Dataset records =>
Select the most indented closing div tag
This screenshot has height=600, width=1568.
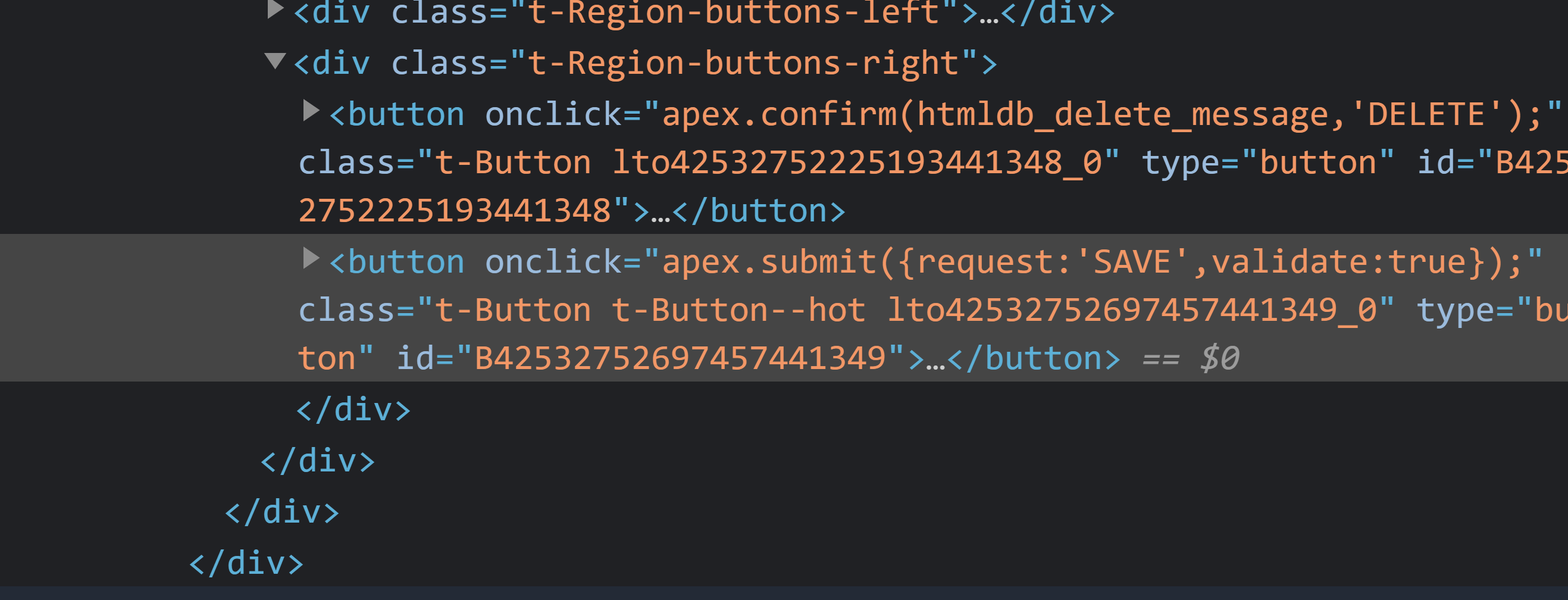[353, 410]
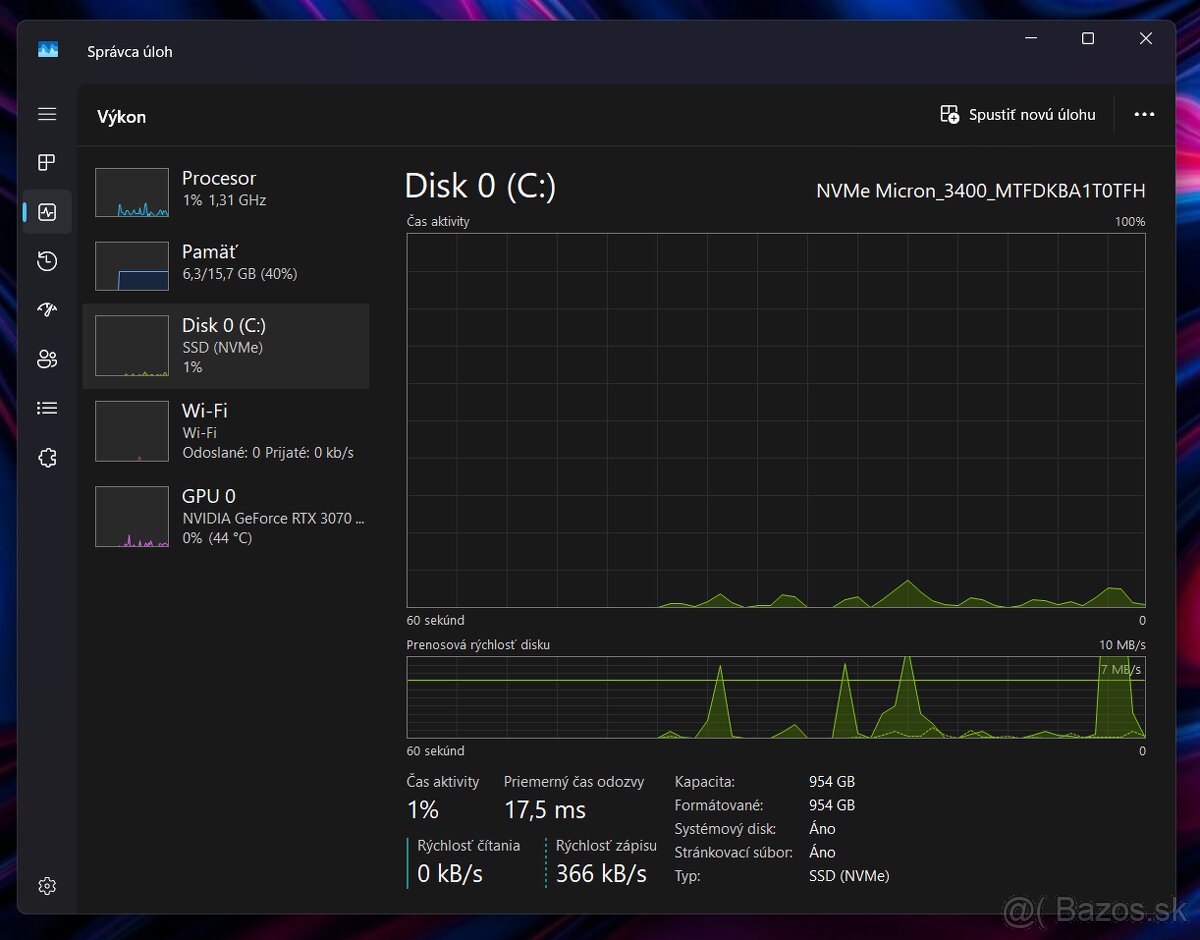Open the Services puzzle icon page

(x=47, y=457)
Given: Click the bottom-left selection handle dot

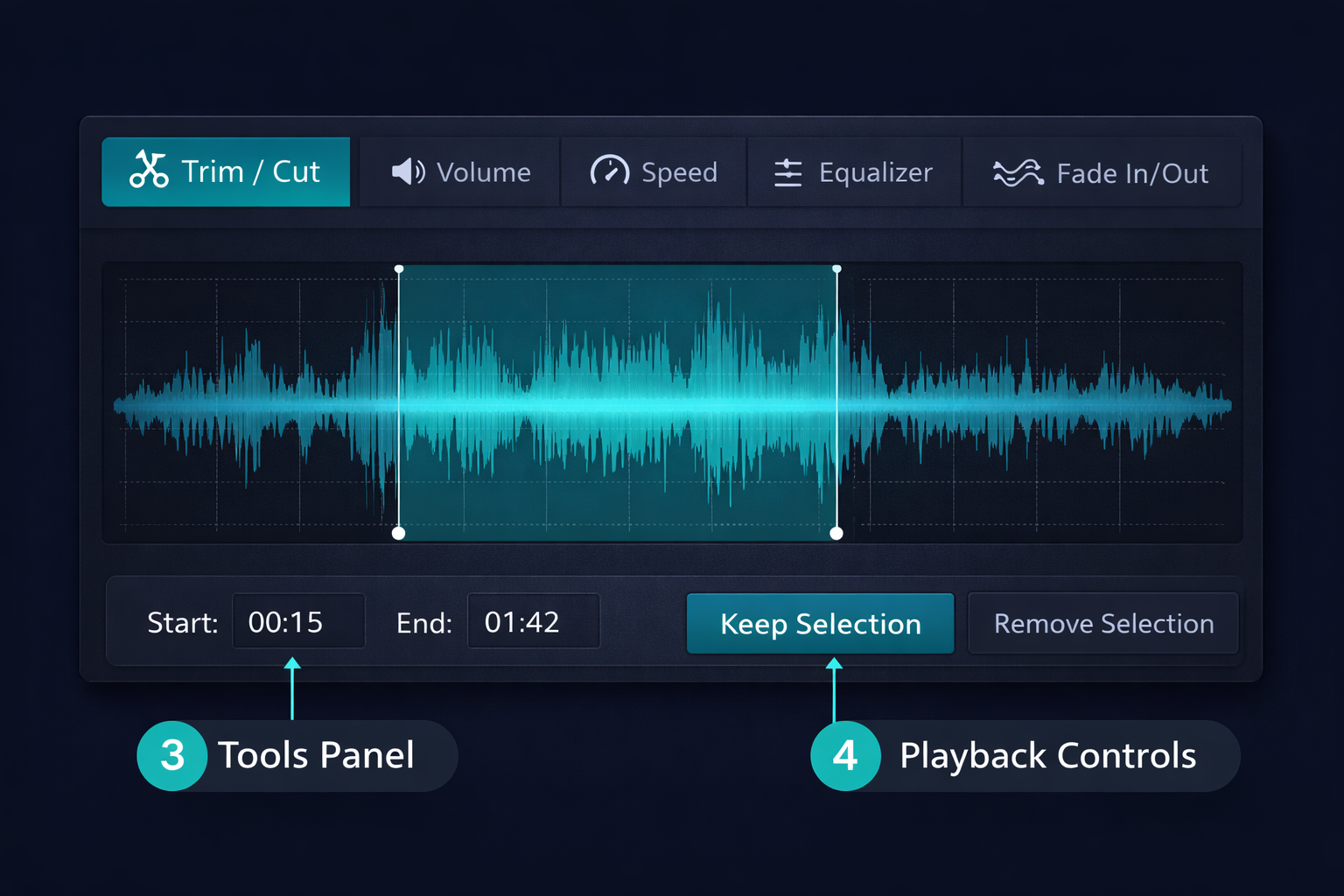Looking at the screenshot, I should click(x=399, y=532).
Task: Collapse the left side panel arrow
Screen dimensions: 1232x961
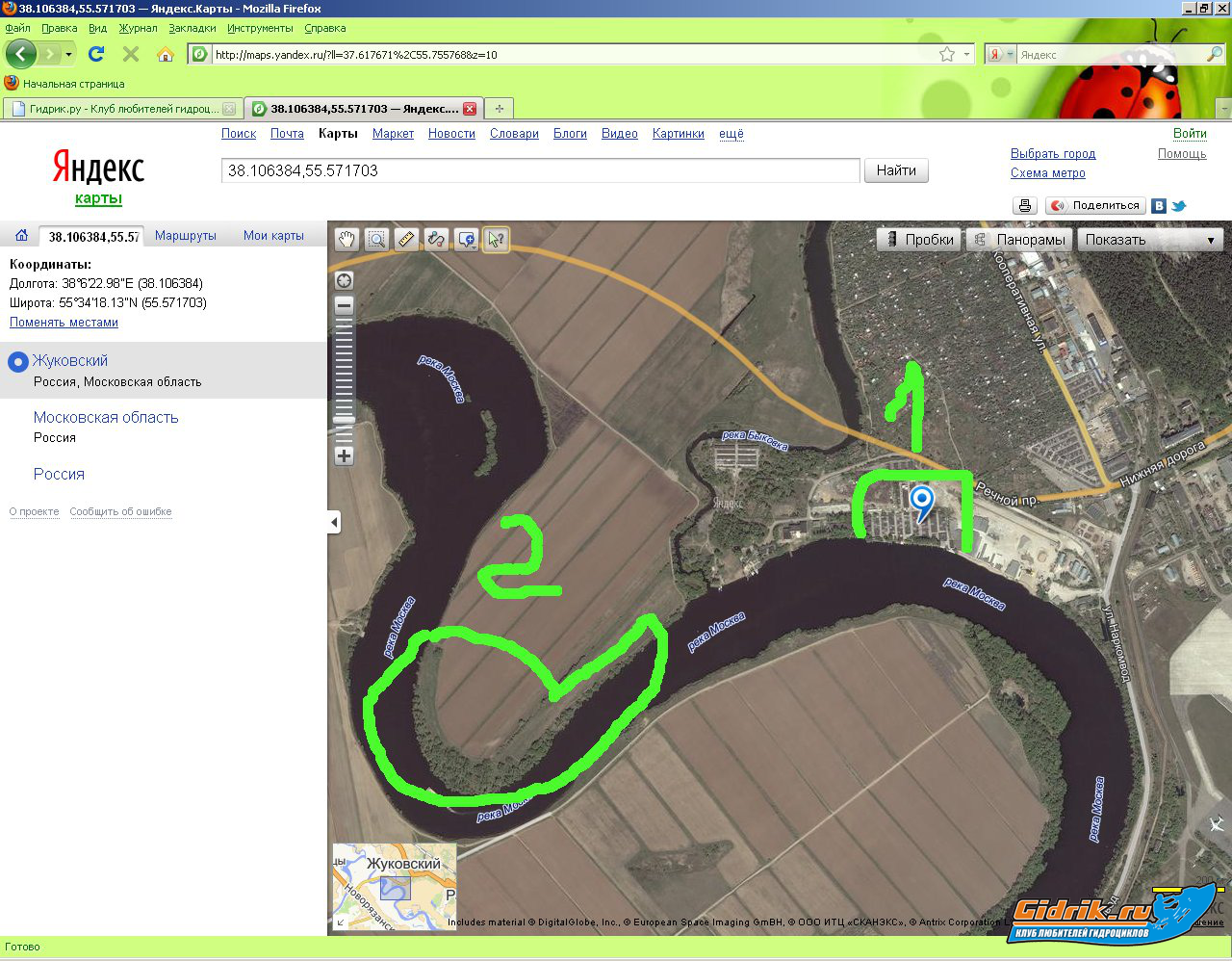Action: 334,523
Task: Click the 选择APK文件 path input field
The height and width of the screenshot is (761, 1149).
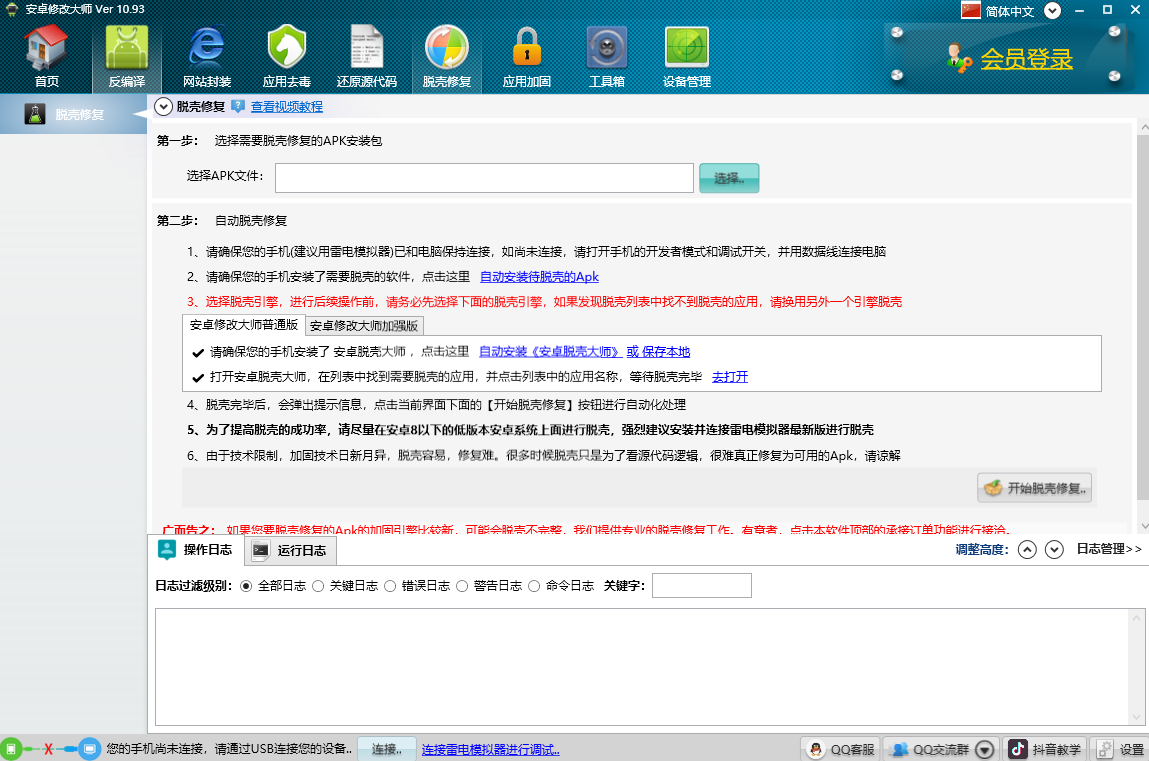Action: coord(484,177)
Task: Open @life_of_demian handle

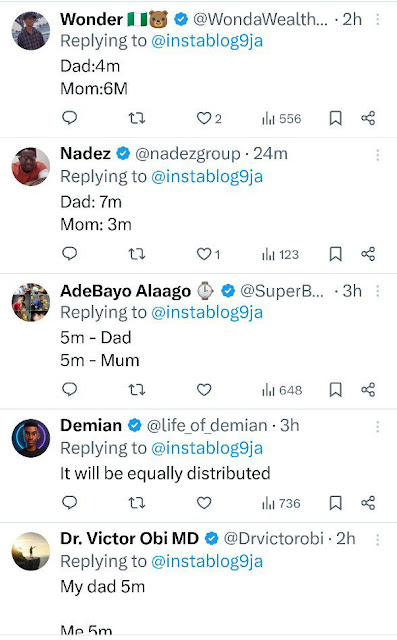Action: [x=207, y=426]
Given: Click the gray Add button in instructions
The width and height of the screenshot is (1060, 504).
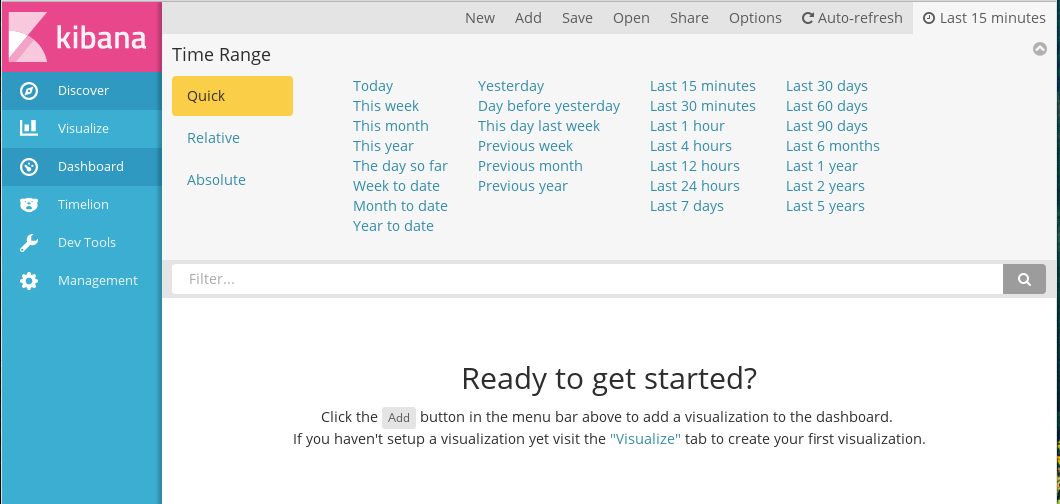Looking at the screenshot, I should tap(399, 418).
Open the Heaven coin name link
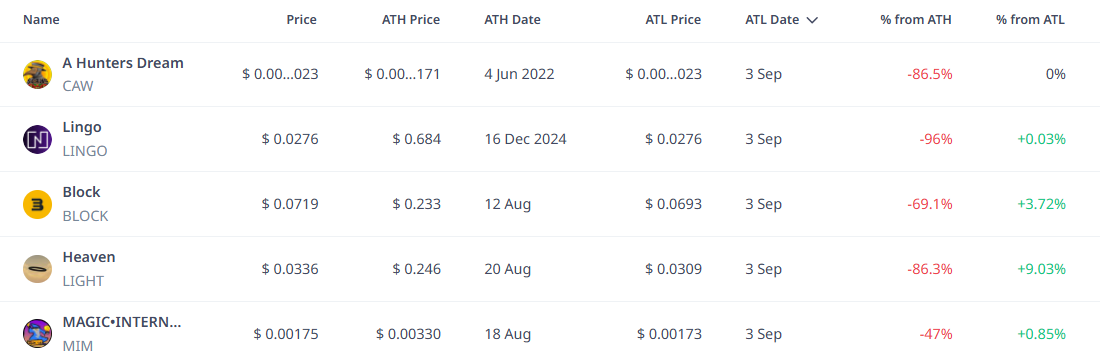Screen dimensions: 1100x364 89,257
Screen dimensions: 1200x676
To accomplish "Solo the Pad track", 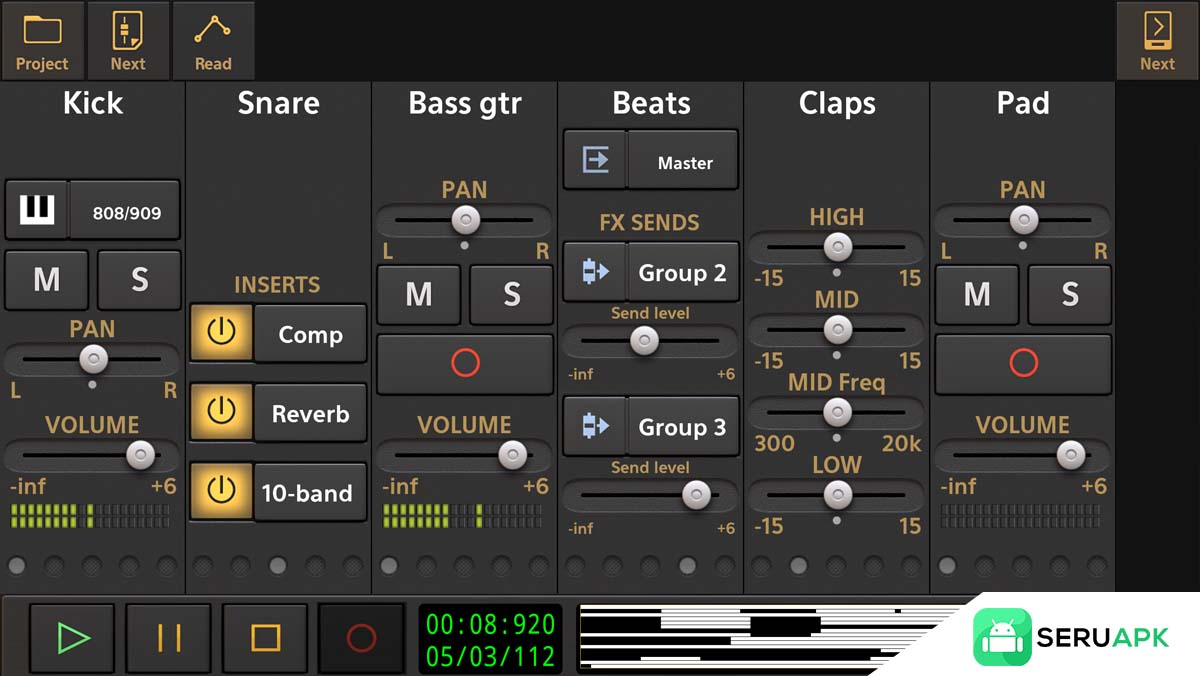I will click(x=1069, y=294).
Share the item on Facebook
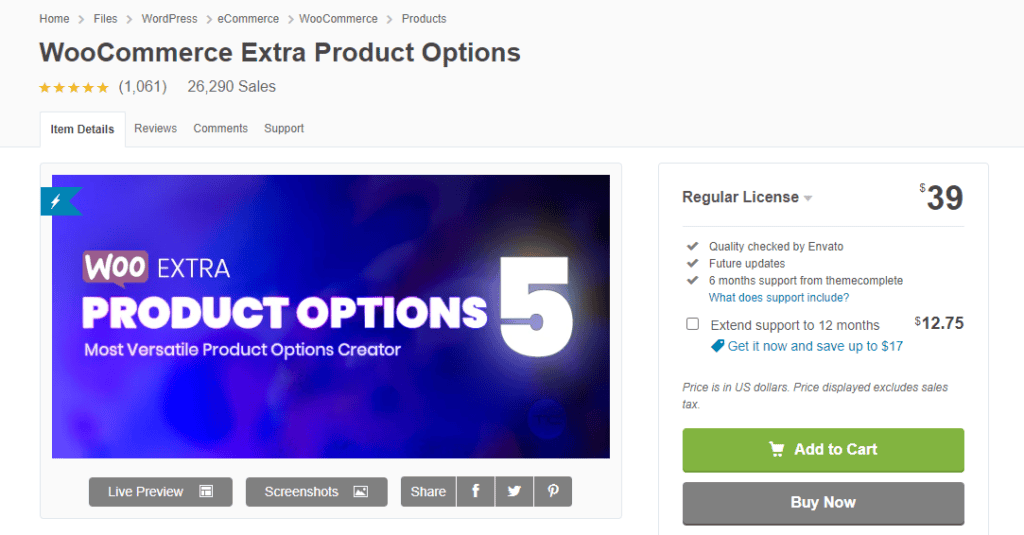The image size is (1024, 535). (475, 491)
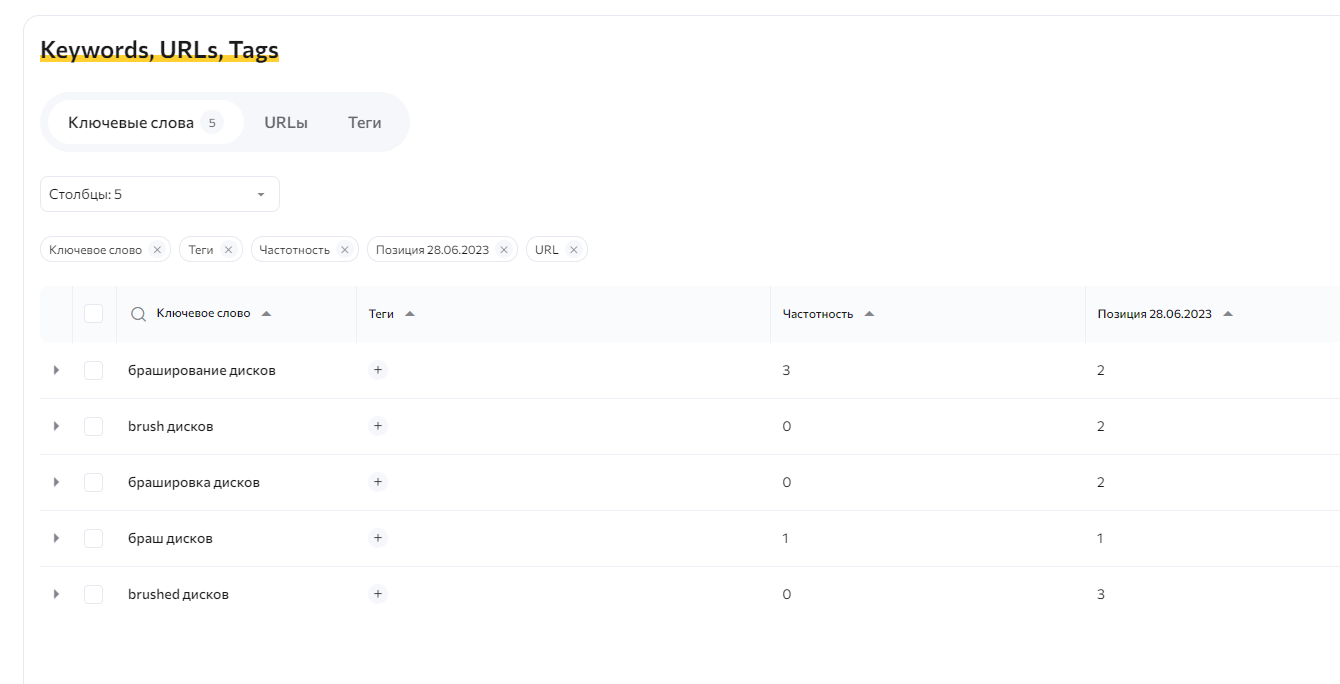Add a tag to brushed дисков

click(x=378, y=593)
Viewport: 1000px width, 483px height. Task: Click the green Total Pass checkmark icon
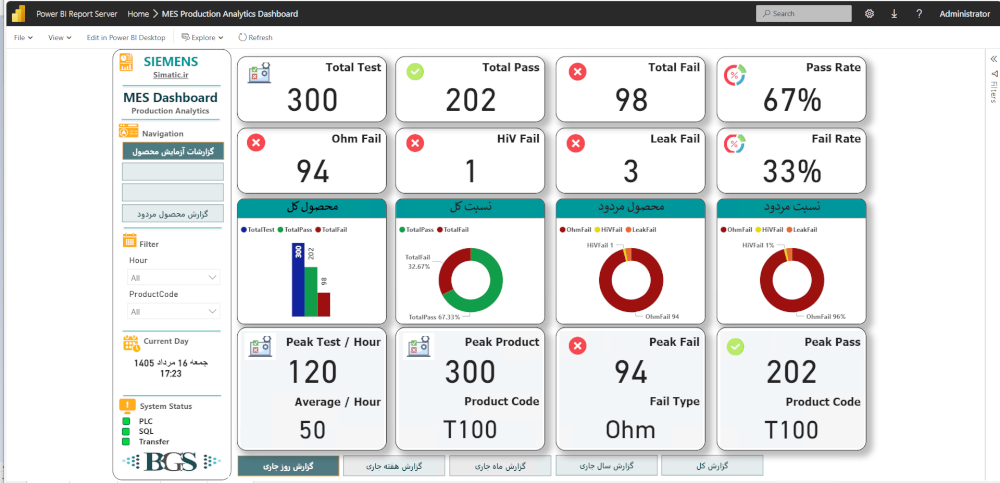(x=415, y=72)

Exercise instructions => After locating the line with "Share the item on Facebook", transcribe it and the rest of the data above exactly as written, without any picture.

Exercise answer =>
Share the item on Facebook
The image size is (1024, 535). (475, 491)
Add a tag to brushed дисков

click(x=378, y=593)
Viewport: 1000px width, 483px height. Task: Click the green Total Pass checkmark icon
(x=415, y=72)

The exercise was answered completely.